I am not speaking here of grievance as it relates to a parent who abandons us, or an abusive spouse who called us names for 50 years of marriage or a sibling who systematically created a toxic environment for our family to endure. That to me is less a grievance and more of a trauma. And for any trauma there is need for healing, therapy and long lasting work for any kind of hoped for reconciliation. But when I think about the hours, the days, the months, the years and in some cases the decades of grievance over someone not inviting me to a gathering, or a slighted comment someone made at my expense at a party or not being asked to perform some duty at a gathering of friends and co-workers, I do think we will all regret this drama and the time it consumed in our lives.

Of course these dramas and grievances are the direct result of our own compromised self-esteem. All of us have weak points, I don’t like to be teased about my weight or being lazy. I don’t react well to either. My wife says that when someone offers an innocent tease about either of these topic at me in a public space she wants to leave the room before I have a chance to respond. It’s usually not pretty. But I do know that 99% of the sting of these comments is on me, it is not about someone being mean or nasty or intentionally hurtful, it is about my own issues with feeling heavy or lazy. And because I know this, deep down, when the moment passes I do not let it linger. It is not about them, it is about me. If I let such comments get to me accumulate, become the monster grievance can become, I would end up one of those people who carry a list of “hurts” to my grave. And in a heavenly context what we want to focus on in those last weeks, days, hours, is the love we received and the love we gave the truth we experienced and the justice we helped bring to life.

Now that I am older I find myself reminding others and reminding me that these “hurts” will pass, are more about me than others and need to be held in context, as they are small pebbles surrounding an ocean of dynamic relationships and cosmic revelations. Again, there are abusive and painful moments that rupture our identity, these experiences need professional help and intentional work. Life is not all a bowl of cherries and naïve positivity is a form of denial, not a healthy way to live. But surely one of the things meant by the Apostle Paul when he wrote to the people of Corinth, “When I was a child, I spoke like a child, I thought like a child, I reasoned like a child; when I became an adult, I put an end to childish ways” is that as we mature we learn to separate the childish from the adult. Surely we must learn to separate the small and petty grievances from the life-changing traumas that require healing and work. If we don’t do this work, if we don’t mature, then the result is surely a large chunk of our time consumed with grievance that has much more to do with me than others. Heavenly conversations, talk that lasts and makes life worthwhile, needs space to breathe and the attention to be imitated by those we leave behind.

◆ ◆ ◆

» **What you will do**
(1) Duplicate the portion of the essay on grievance that runs from "I am not speaking" up to and including "in our lives.".
(2) In the essay on grievance, list every thing that the writer says we want to focus on in our last weeks, days and hours.
(3) Render this sentence from the essay on grievance into Spanish: "Of course these dramas and grievances are the direct result of our own compromised self-esteem."
Rely solely on the essay on grievance for everything that concerns it.

» **Data block**
◆ ◆ ◆

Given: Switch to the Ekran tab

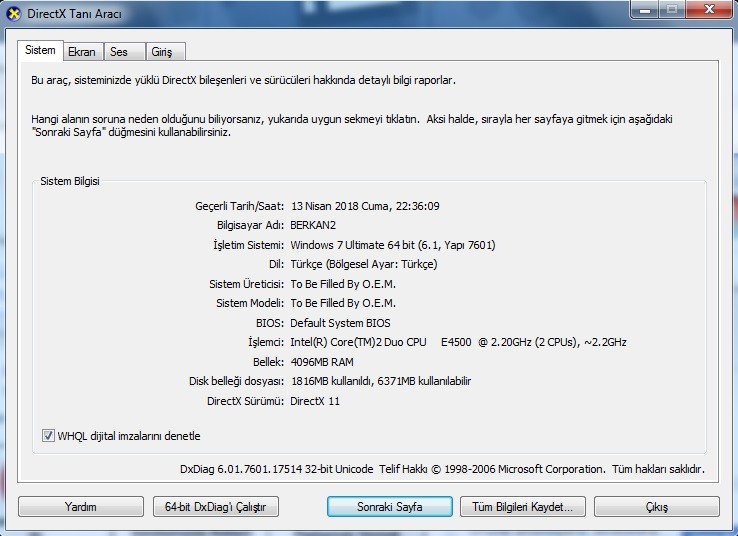Looking at the screenshot, I should coord(81,52).
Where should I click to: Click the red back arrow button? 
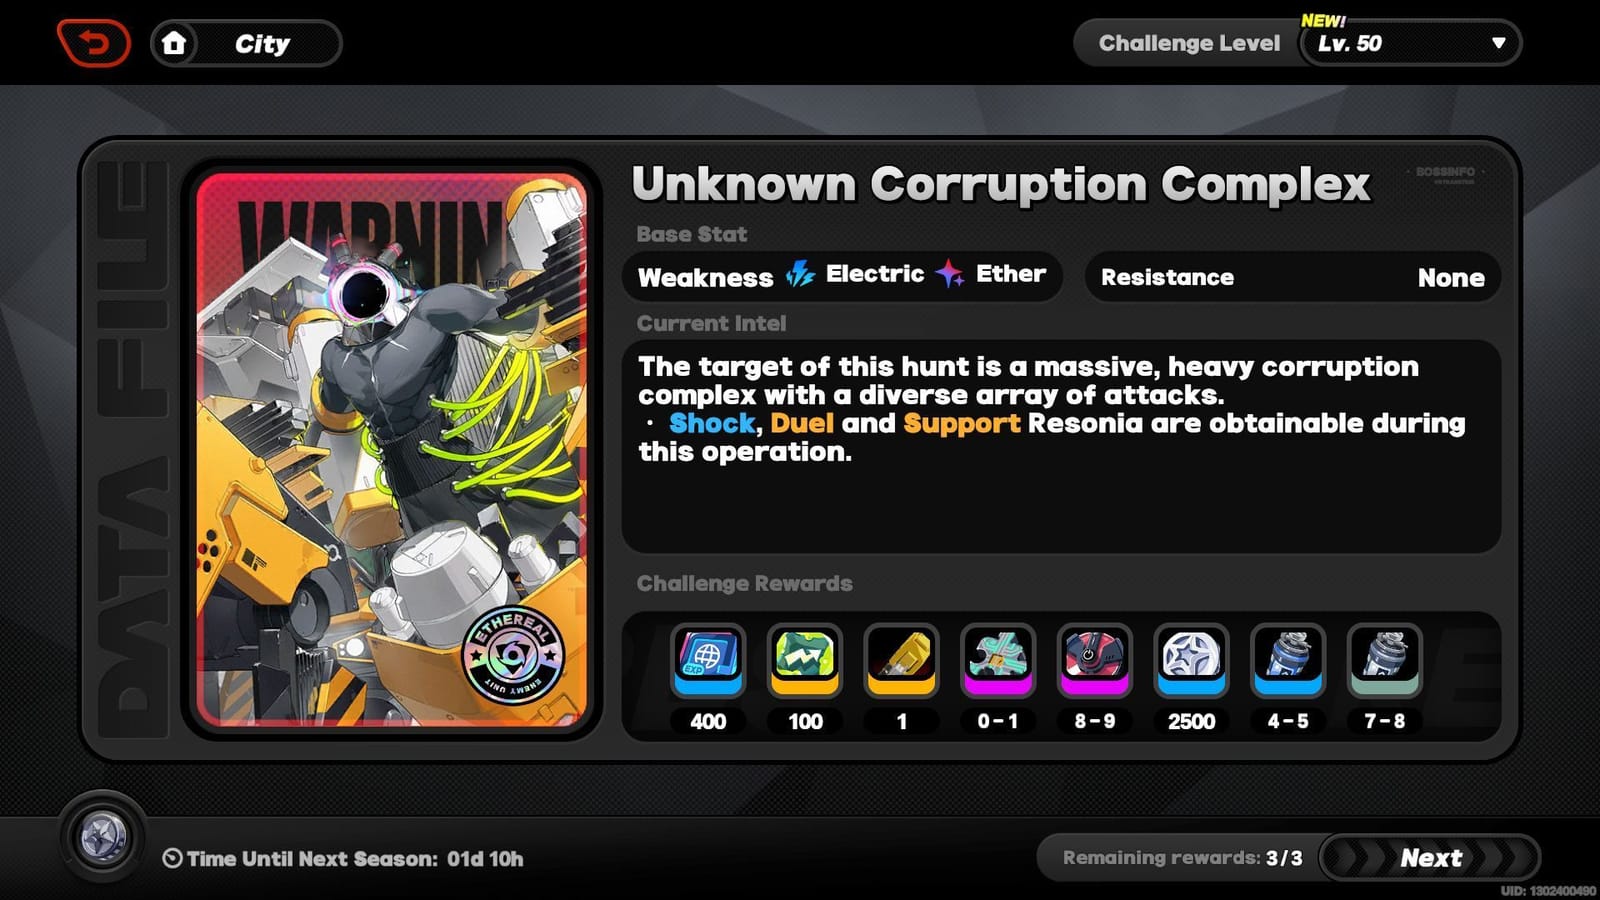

◆ ◆ ◆

» **Answers to the exercises**
(1)
I am not speaking here of grievance as it relates to a parent who abandons us, or an abusive spouse who called us names for 50 years of marriage or a sibling who systematically created a toxic environment for our family to endure. That to me is less a grievance and more of a trauma. And for any trauma there is need for healing, therapy and long lasting work for any kind of hoped for reconciliation. But when I think about the hours, the days, the months, the years and in some cases the decades of grievance over someone not inviting me to a gathering, or a slighted comment someone made at my expense at a party or not being asked to perform some duty at a gathering of friends and co-workers, I do think we will all regret this drama and the time it consumed in our lives.

(2)
- the love we received
- the love we gave
- the truth we experienced
- the justice we helped bring to life

(3) Por supuesto, estos dramas y agravios son el resultado directo de nuestra propia autoestima debilitada.